* [Problem statement]
Please reproduce the entries below exactly from the line holding "You are a computer-use" through the last line, both included, and omit any pictures.

(Study material begins)

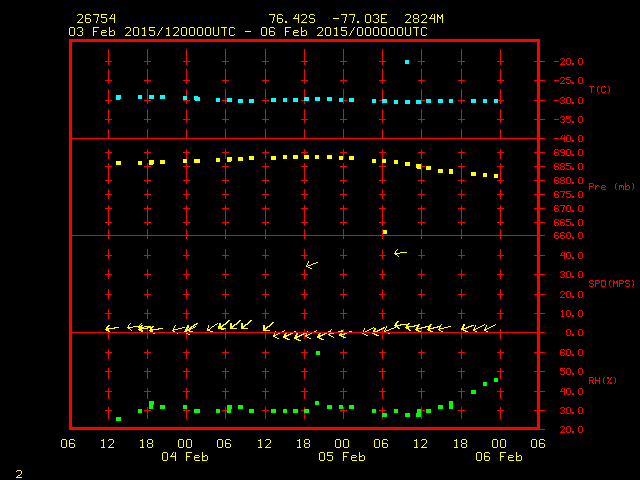Click the outlier cyan temperature point near -20

[x=407, y=62]
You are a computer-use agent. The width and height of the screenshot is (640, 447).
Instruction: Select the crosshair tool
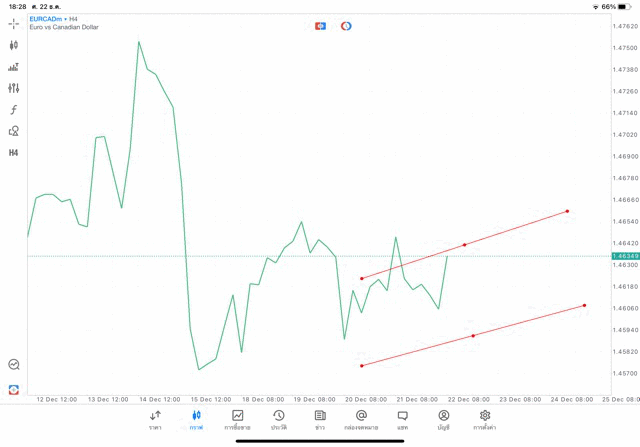click(x=14, y=23)
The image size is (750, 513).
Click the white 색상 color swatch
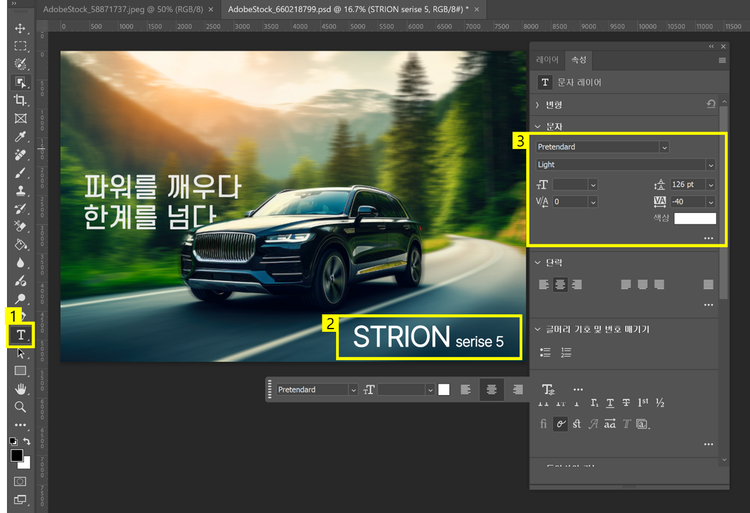point(694,218)
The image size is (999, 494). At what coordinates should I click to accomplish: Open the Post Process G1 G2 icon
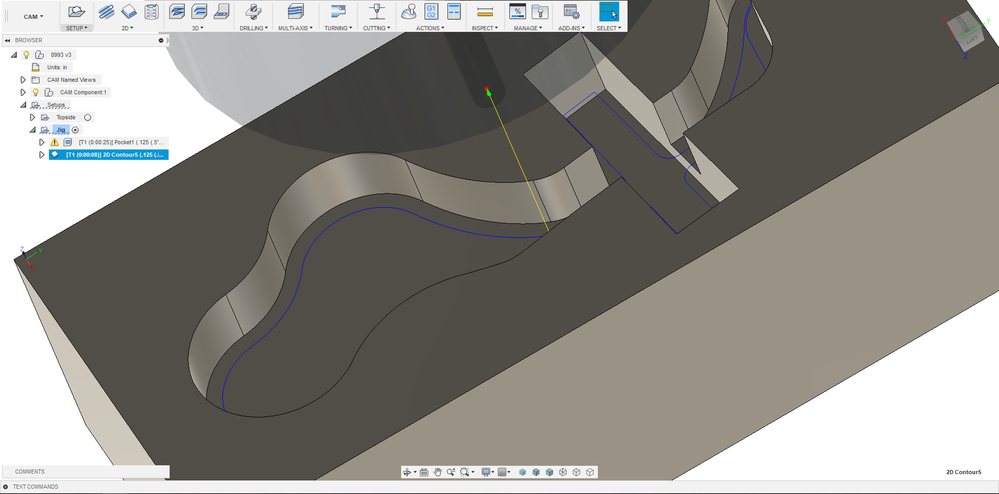click(x=431, y=12)
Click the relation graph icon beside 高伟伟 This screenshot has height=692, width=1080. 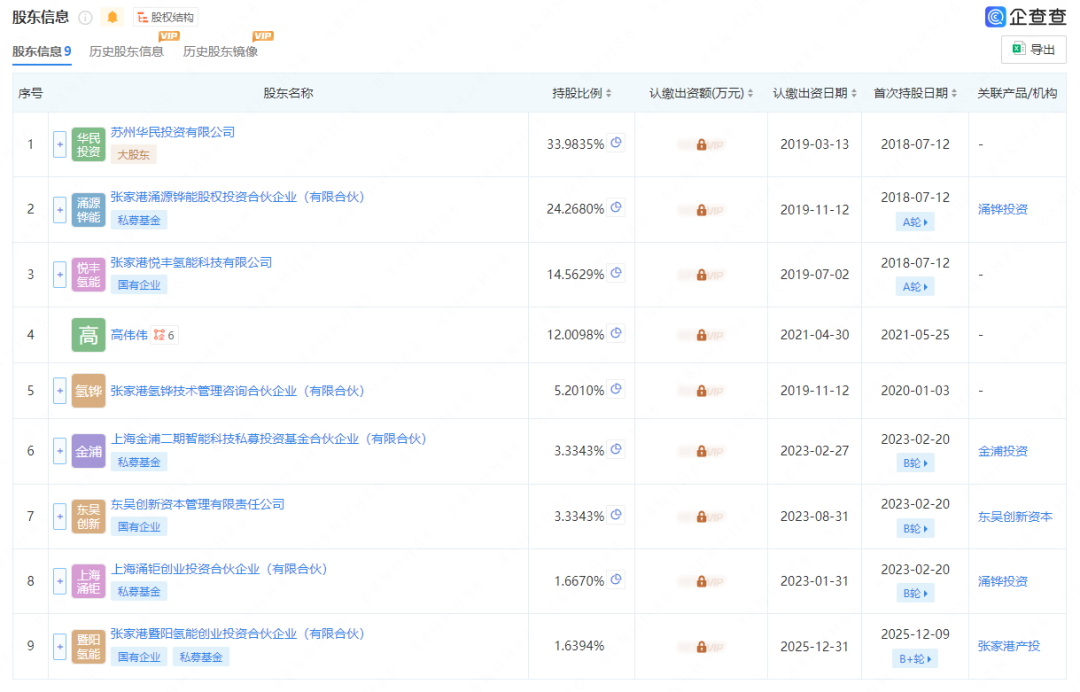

(Study material ends)

* [Response]
You are a computer-use agent. The width and height of the screenshot is (640, 447).
Instruction: Select the crosshair tool
click(x=14, y=23)
The image size is (750, 513).
Click the white 색상 color swatch
point(694,218)
The image size is (999, 494). At what coordinates should I click to accomplish: Open the Post Process G1 G2 icon
click(x=431, y=12)
Click the relation graph icon beside 高伟伟 This screenshot has height=692, width=1080. 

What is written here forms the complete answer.